*Directions for this task:* Leave out every picture, and output exactly the lines from the line containing "The width and" through the last line of the data.

*Records supplied:*
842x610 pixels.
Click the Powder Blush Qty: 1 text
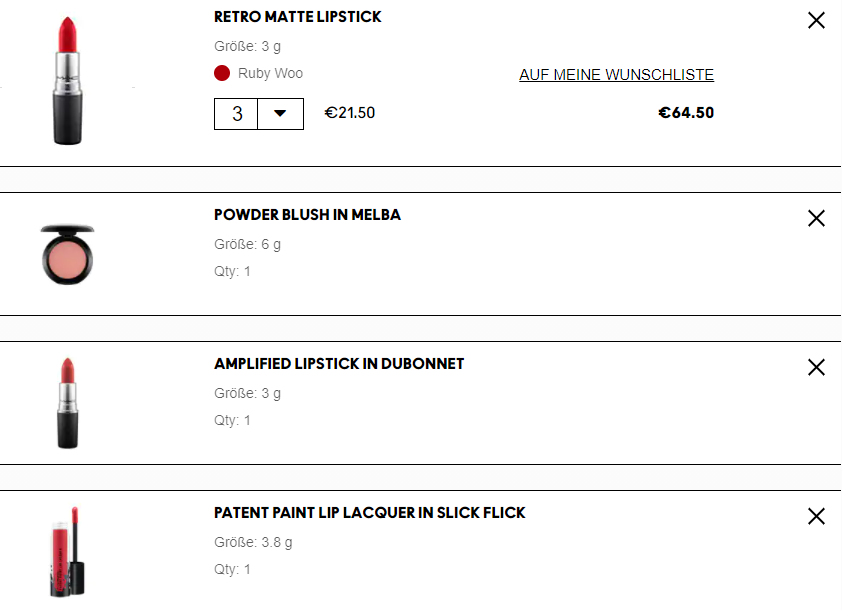click(232, 271)
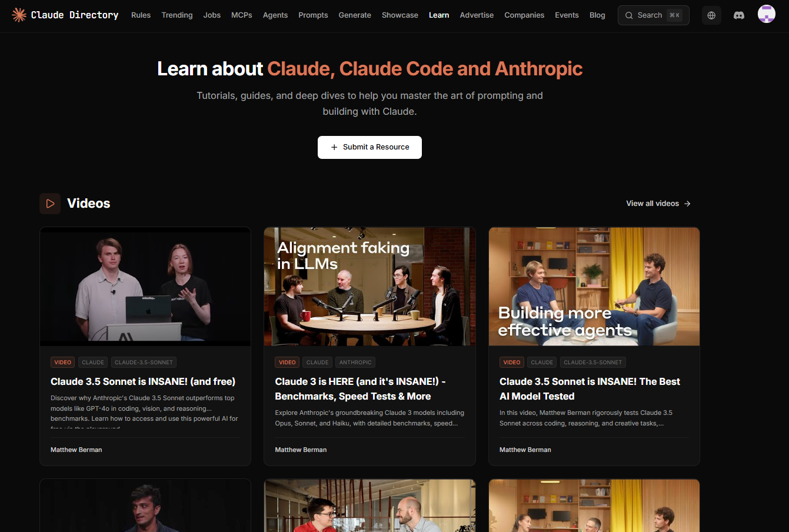Toggle the CLAUDE tag on the Claude 3 card
The height and width of the screenshot is (532, 789).
317,362
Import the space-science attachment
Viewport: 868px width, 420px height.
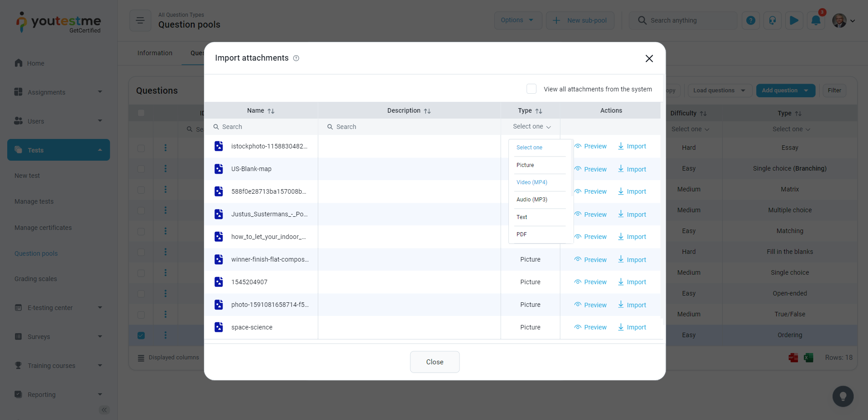coord(632,327)
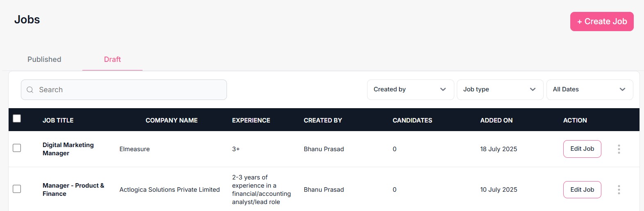Select the Draft tab

pos(112,59)
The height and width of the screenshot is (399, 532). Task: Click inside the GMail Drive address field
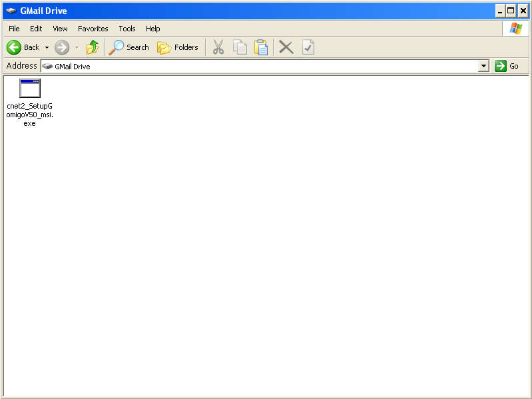(266, 67)
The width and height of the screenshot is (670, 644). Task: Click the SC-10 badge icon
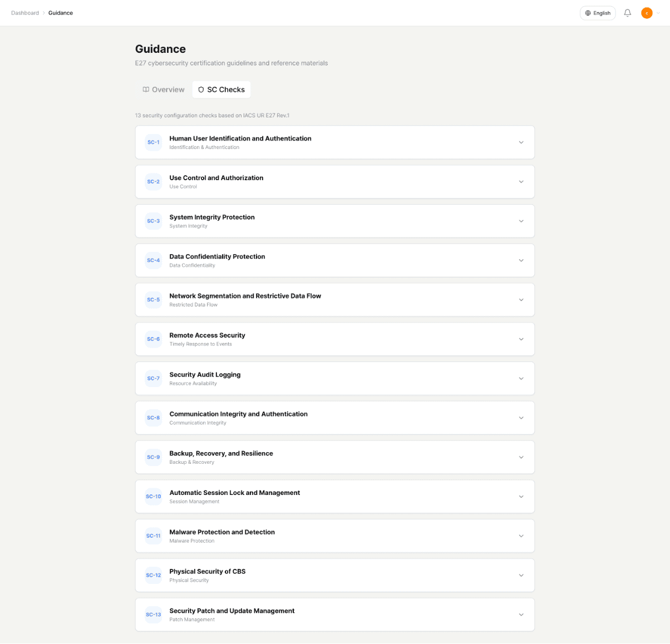tap(154, 497)
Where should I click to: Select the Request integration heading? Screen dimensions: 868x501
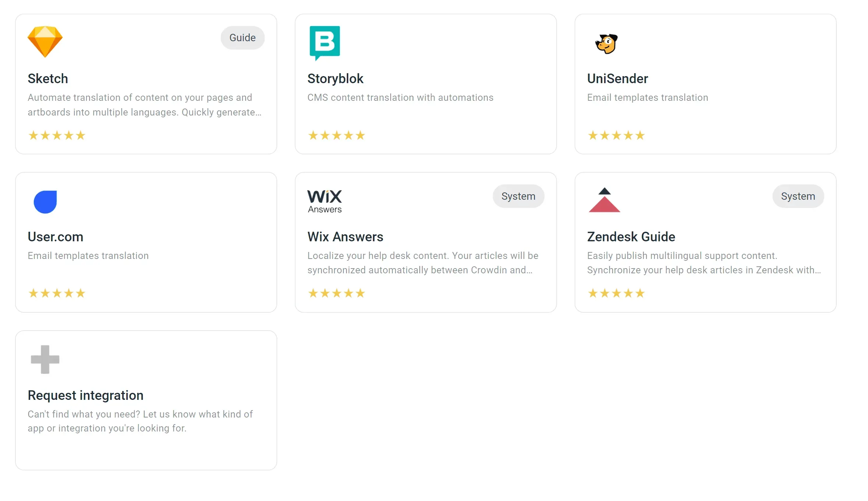[x=85, y=395]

*Result of the exercise:*
The width and height of the screenshot is (670, 644). Task: Click the SC-10 badge icon
tap(154, 497)
Where should I click to: Select the Request integration heading? Screen dimensions: 868x501
[x=85, y=395]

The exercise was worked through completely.